Episode 1: Living in SYN
by Jasper Bongertz
I had just returned from lunch and walked back into the office. My colleague looked over at me and pointed to the server status page, noting that "something had just gone critical". I glanced at the screen to see that one of the servers was in fact no longer accessible.
All that was running on this web server was a standard commercial forum application for a minor online RPG. My plan to have a nice quiet coffee upon reaching the office was quickly discarded – if the forum really was down, things were going to get very uncomfortable.
Even as I was unlocking my PC, my phone rang. It could only be Christian, the project leader responsible for the RPG. I took the call anyway. "Hey! Yep, the forum's down. Yes, I've seen it, leave it with me. No, I don't know what's happened, let me look into it. Oh, and tell your GMs not to bug me, otherwise it'll just take longer" I said. The GMs are the GameMasters, staff who help out the players in-play. They're a nice bunch of guys, as long as they're not on your back wanting to know when everything's going to be back up and running before you've even had the chance to find out what's gone wrong. Christian promised me he'd take care of them and I hung up.
Hit and destroyed!
The first checks I ran tracked down the problem. Pings to the management interface IP address were mostly returning dropped packets. The few incoming ICMP echo reply packets there were had huge latencies of seconds or more – latencies over our leased line are usually around 10 milliseconds. I tried to load the login page in my browser, but no dice. Something was definitely wrong – the server wasn't dead exactly, but it wasn't really living either.
If gamers were unable to access the web site, we had a pretty big problem. The forum was the venue for a lot of interaction between players and, with the game heavily dependent on an active gaming community, it had to be up and running. Unhappy players equals fewer players, equals fewer paying customers, equals not good.
Without any great hope of success, I tried to access the system shell using SSH. If I could barely ping it, a proper TCP connection was hardly going to fare much better. And so it transpired – after a minute or so I gave up. Because the forum server runs as a virtual machine, I was still able to view the privileges via the virtualisation server's guest operating system console. I was presented with the standard Debian login prompt. I logged on. After a disquietingly protracted pause between entering the user name and password I was in.

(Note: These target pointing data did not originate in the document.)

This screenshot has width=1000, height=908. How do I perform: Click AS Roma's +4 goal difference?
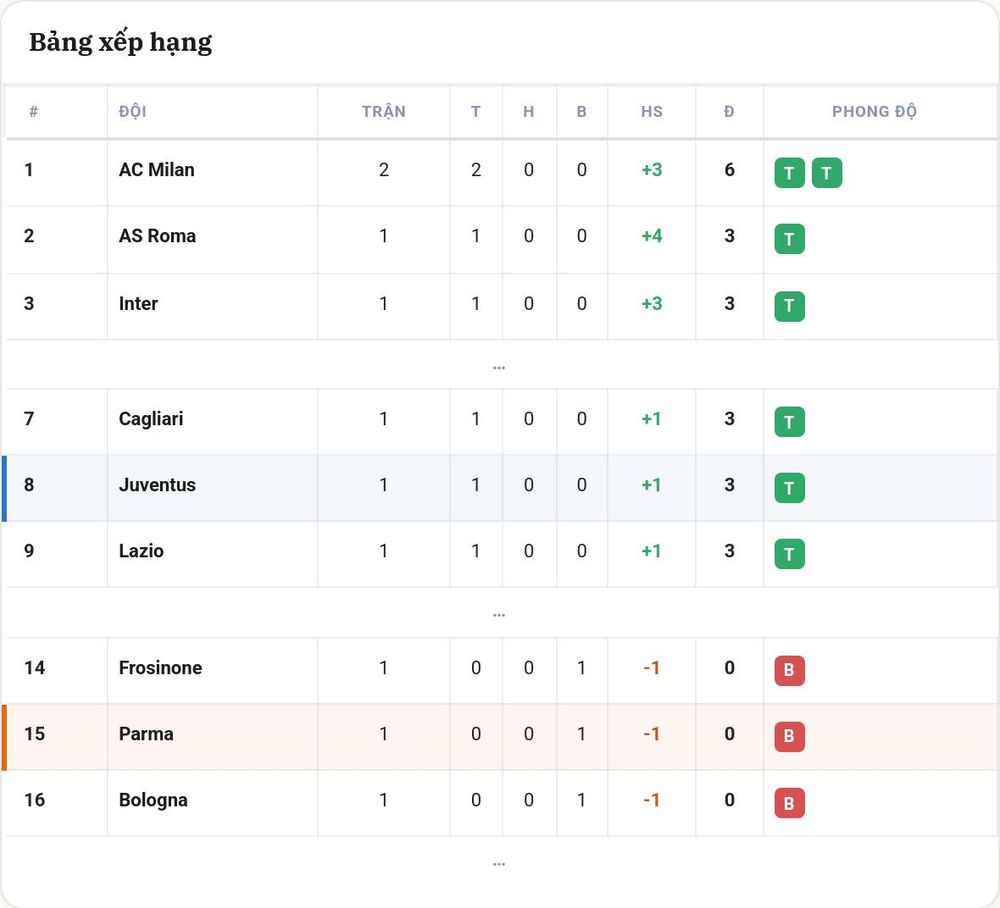pos(652,236)
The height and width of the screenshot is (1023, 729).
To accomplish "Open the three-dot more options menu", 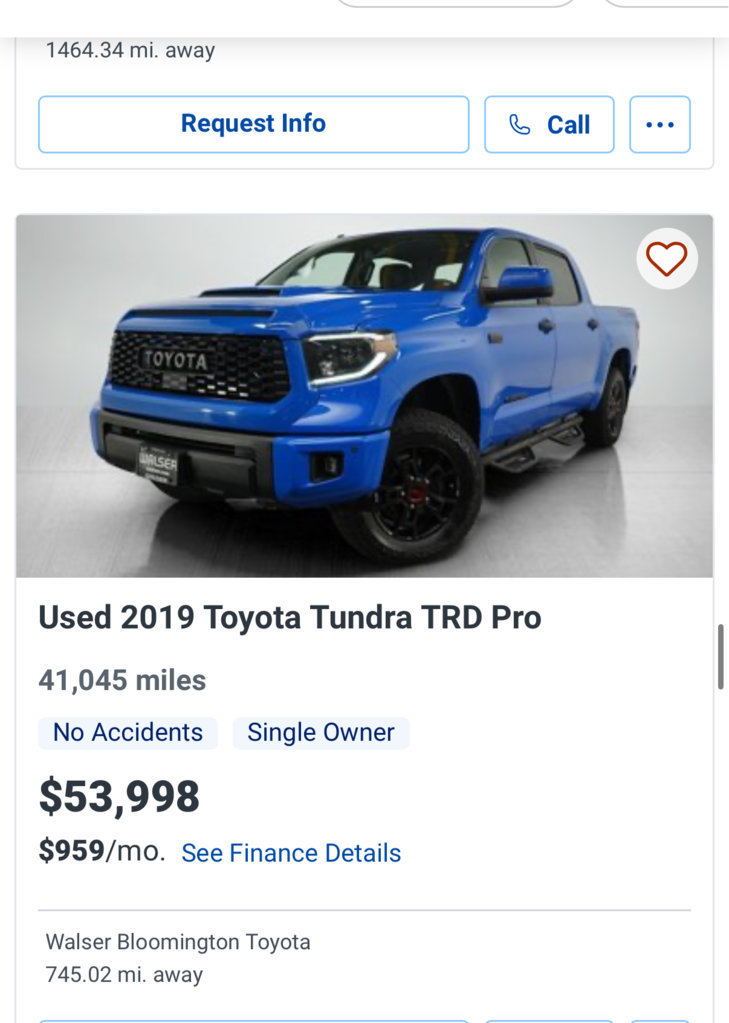I will coord(660,125).
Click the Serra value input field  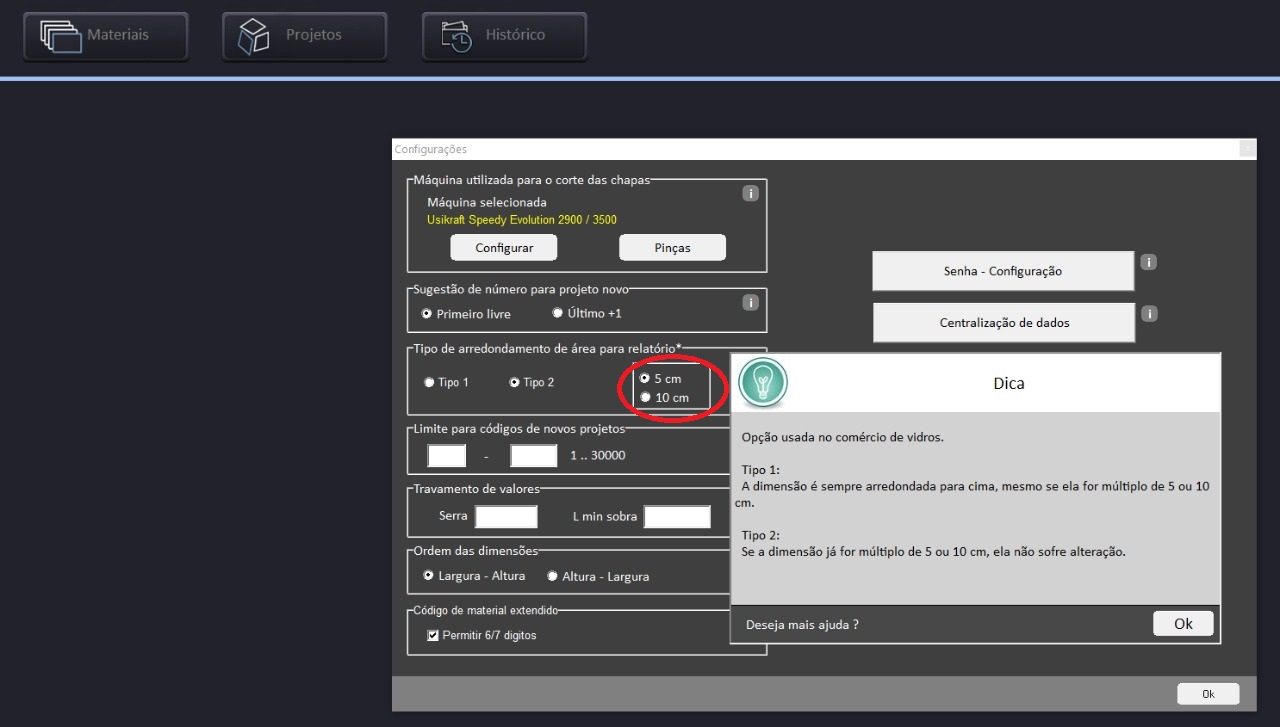[506, 517]
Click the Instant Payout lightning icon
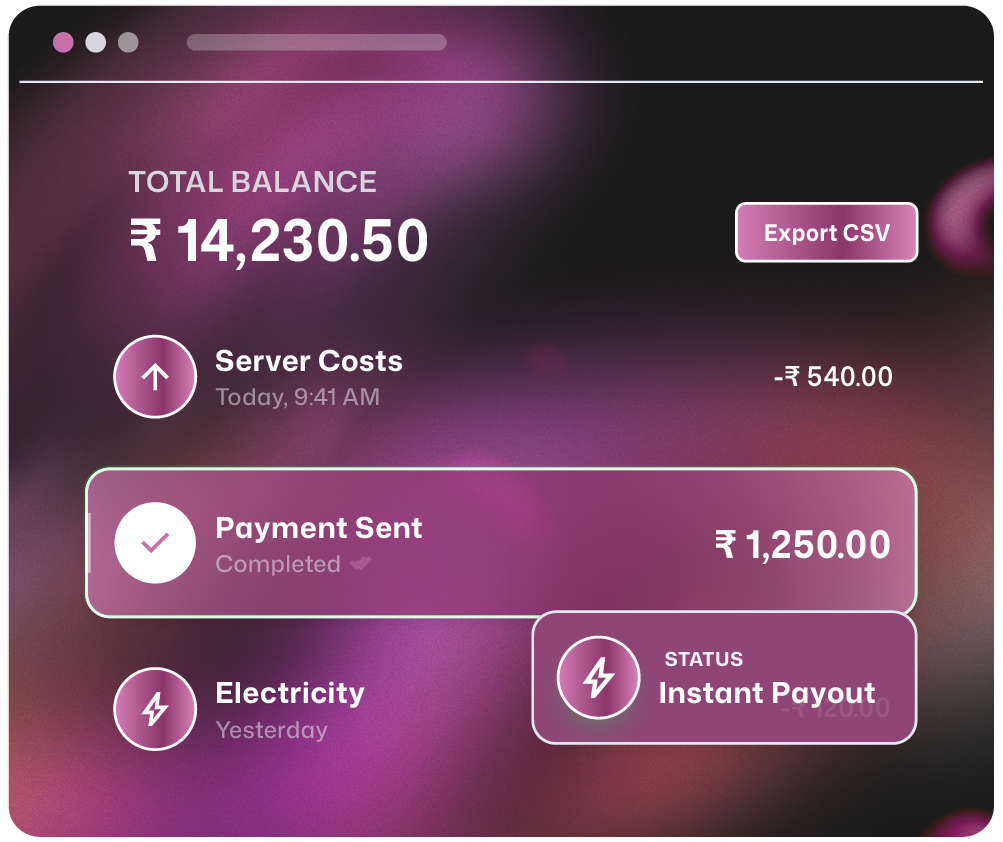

Having found my way into the virtual server's shell, the first thing I needed to do was to find the source of the load on the system. I unleashed the 'top' command and staggered back in amazement. CPU usage was well over 98% and RAM usage was at 100%. What was using all these resources was a seemingly endless list of Apache threads. Typically, only around a handful were active – the server was running at way over its load limits.
Normally, the system can only be rebooted within previously agreed maintenance windows. But with the forum offline anyway, I had nothing to lose; I decided to start with a complete reboot.
To my relief, the server restarted as normal after a couple of minutes. I watched as the forum's online user list filled back up. Unsurprisingly, the most active discussion thread was about the downtime. The server icon in the Nagios monitoring system was now back to green and it looked like we were over the worst.